[Stored data]

***

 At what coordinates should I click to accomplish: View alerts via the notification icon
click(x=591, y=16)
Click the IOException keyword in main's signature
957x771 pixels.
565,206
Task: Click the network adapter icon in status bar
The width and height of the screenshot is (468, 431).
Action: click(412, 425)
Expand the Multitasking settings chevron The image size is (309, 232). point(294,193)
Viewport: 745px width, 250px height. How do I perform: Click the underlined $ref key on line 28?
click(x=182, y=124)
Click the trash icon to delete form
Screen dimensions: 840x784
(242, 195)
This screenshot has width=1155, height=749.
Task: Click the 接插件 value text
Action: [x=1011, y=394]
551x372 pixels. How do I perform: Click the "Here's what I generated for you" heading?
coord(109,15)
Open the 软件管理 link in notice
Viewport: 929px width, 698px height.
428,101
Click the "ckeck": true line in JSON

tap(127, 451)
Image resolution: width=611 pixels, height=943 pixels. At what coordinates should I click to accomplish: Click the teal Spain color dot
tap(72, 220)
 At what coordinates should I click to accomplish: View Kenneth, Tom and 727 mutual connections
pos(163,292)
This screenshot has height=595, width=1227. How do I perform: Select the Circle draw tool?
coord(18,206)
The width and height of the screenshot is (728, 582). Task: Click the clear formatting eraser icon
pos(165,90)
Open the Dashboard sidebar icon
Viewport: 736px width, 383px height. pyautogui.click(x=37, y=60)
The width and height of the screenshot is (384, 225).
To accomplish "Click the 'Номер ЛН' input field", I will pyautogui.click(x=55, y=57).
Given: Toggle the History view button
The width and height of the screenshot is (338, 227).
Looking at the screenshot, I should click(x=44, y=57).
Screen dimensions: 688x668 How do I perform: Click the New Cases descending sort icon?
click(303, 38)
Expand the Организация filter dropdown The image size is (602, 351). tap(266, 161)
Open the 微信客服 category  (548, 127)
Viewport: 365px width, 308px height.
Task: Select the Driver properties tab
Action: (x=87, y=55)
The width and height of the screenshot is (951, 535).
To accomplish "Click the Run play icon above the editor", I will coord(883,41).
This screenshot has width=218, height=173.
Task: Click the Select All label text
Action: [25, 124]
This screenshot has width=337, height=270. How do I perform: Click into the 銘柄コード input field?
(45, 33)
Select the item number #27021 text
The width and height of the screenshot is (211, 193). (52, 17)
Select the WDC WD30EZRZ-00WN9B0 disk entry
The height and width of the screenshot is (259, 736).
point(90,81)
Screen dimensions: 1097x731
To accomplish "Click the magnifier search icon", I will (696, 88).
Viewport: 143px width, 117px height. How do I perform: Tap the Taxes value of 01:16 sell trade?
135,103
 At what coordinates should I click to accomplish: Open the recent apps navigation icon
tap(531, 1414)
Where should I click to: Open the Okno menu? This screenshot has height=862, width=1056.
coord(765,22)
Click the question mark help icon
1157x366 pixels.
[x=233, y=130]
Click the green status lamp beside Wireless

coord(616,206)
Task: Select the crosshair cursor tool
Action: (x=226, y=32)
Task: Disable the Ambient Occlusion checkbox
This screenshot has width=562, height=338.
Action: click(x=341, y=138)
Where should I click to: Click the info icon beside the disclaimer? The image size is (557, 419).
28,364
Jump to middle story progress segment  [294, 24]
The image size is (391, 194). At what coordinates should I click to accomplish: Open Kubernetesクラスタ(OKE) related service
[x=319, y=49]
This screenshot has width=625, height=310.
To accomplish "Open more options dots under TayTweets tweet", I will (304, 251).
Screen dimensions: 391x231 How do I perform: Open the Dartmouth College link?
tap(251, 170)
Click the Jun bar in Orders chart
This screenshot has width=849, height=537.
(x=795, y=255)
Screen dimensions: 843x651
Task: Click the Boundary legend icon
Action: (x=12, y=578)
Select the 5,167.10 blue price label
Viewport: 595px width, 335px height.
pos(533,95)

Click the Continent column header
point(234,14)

***

#### Task item:
When a line in the data above contains the string "Expand", copy that line.

#### Problem solution:
Expand the Multitasking settings chevron The image size is (309, 232). point(294,193)
Expand the Организация filter dropdown The image size is (602, 351). tap(266, 161)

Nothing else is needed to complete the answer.